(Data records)
____

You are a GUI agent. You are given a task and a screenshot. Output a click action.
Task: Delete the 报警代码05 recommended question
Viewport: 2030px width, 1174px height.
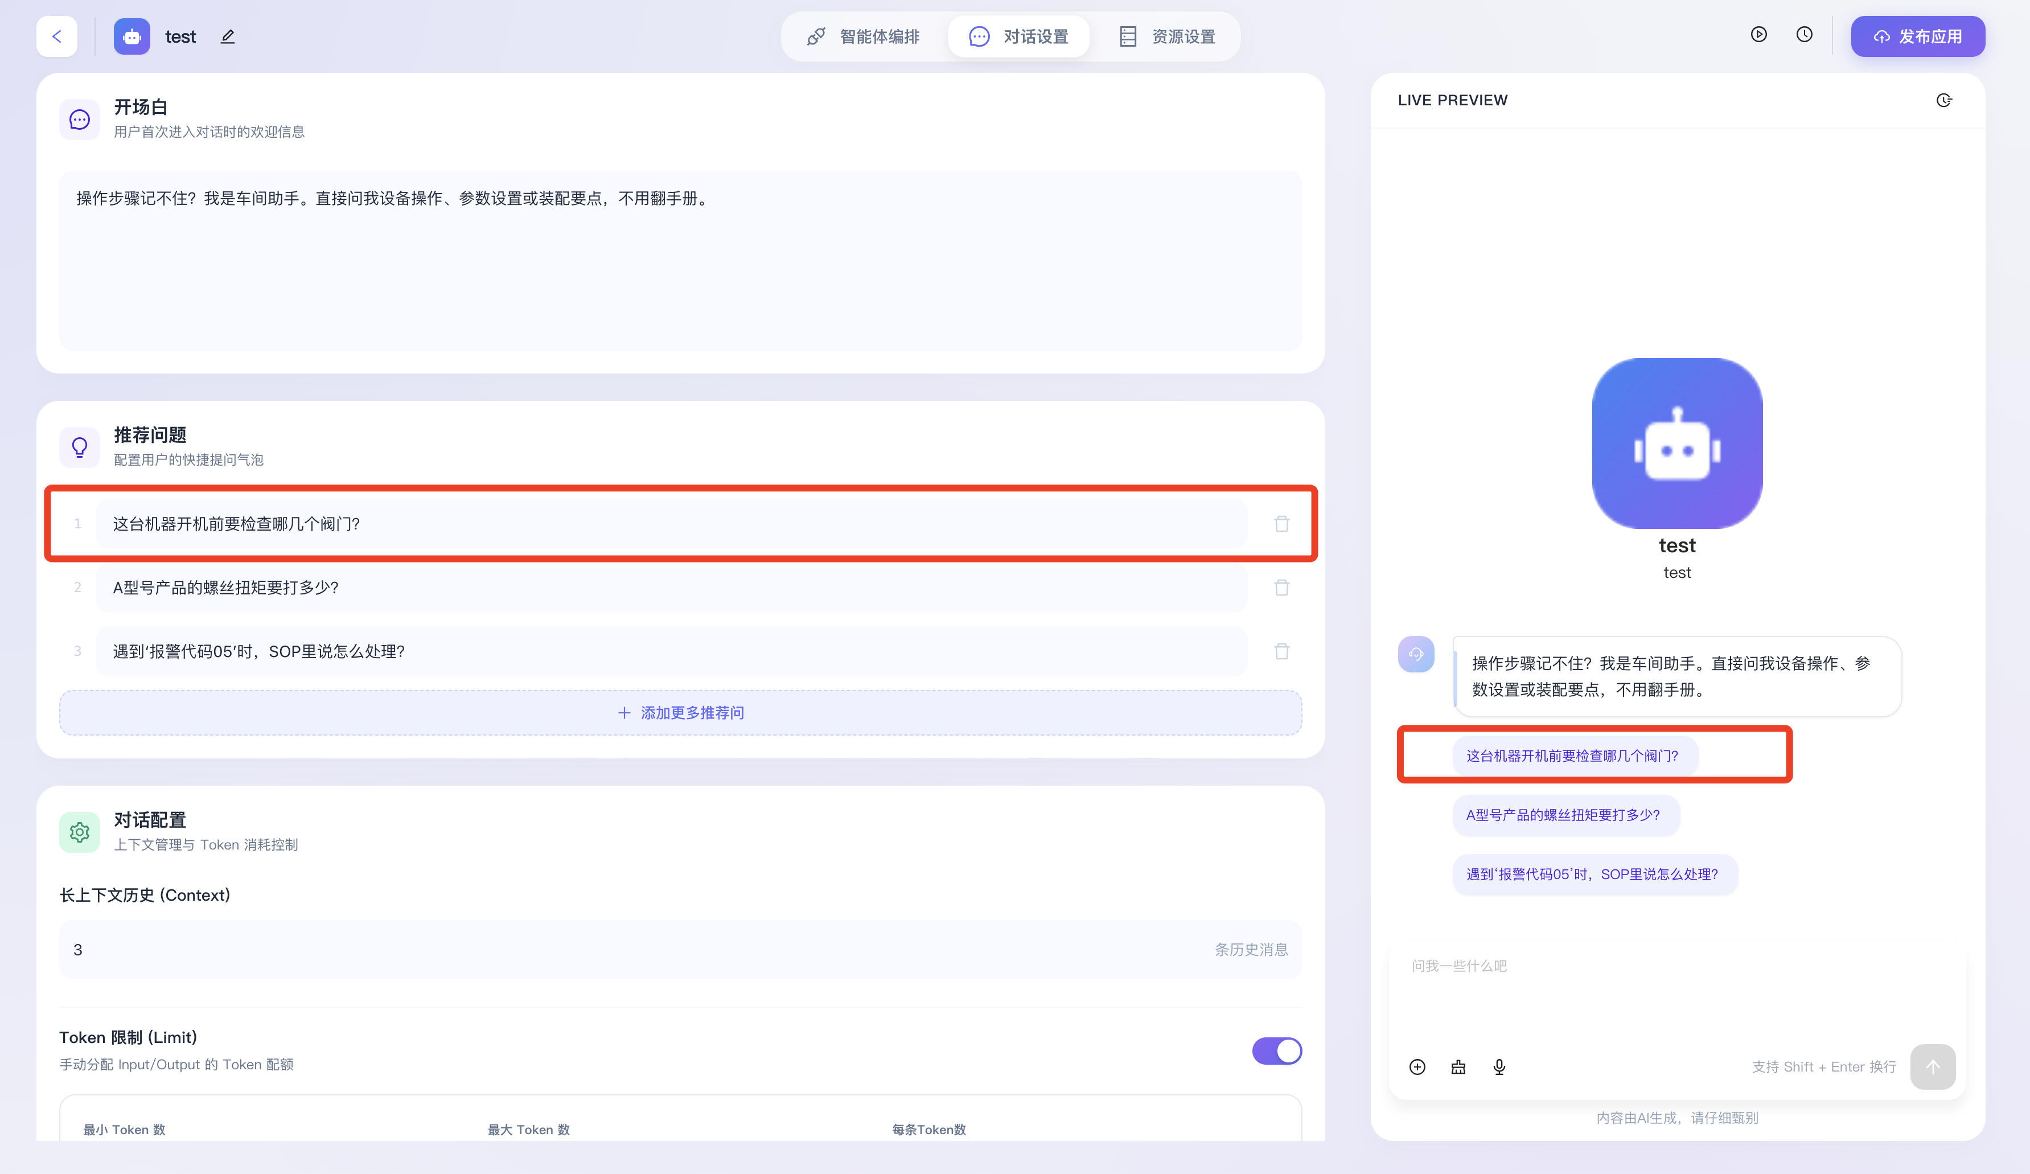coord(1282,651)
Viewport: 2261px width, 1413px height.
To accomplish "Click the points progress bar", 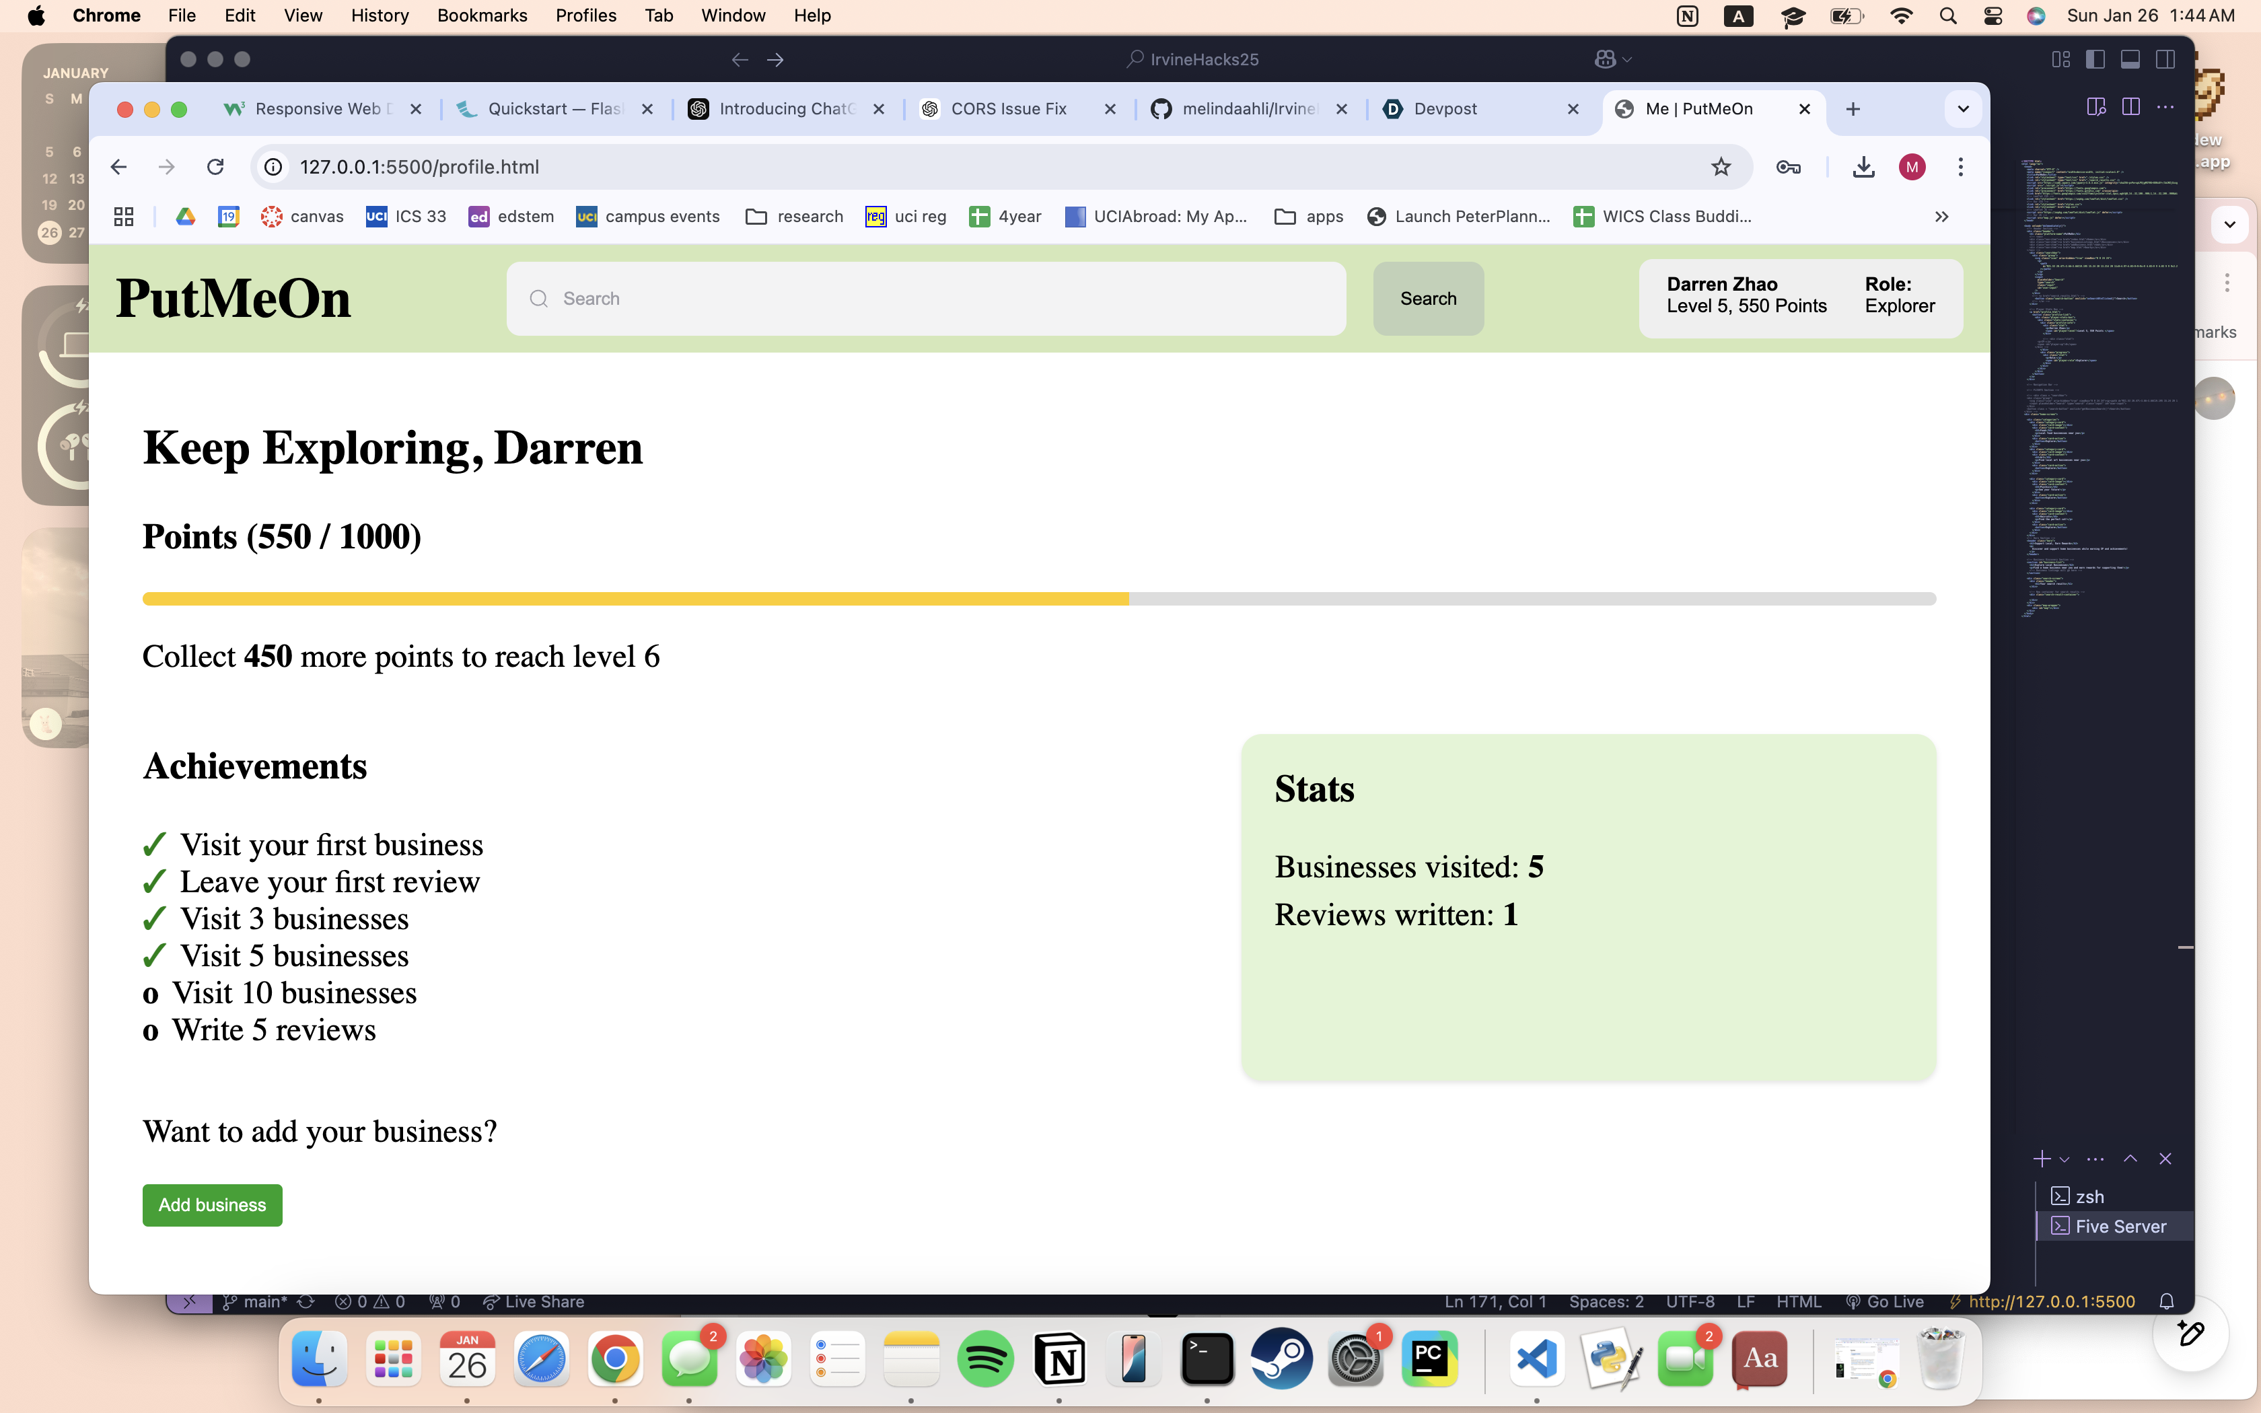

____

## [What you will do]
Set the pictures aside and reproduce the data above exactly.

## [Problem solution]
You are a GUI agent. You are given a task and a screenshot. Output a click action.
Task: Delete the 报警代码05 recommended question
Viewport: 2030px width, 1174px height.
coord(1282,651)
Viewport: 2261px width, 1413px height.
To accomplish "Click the points progress bar", 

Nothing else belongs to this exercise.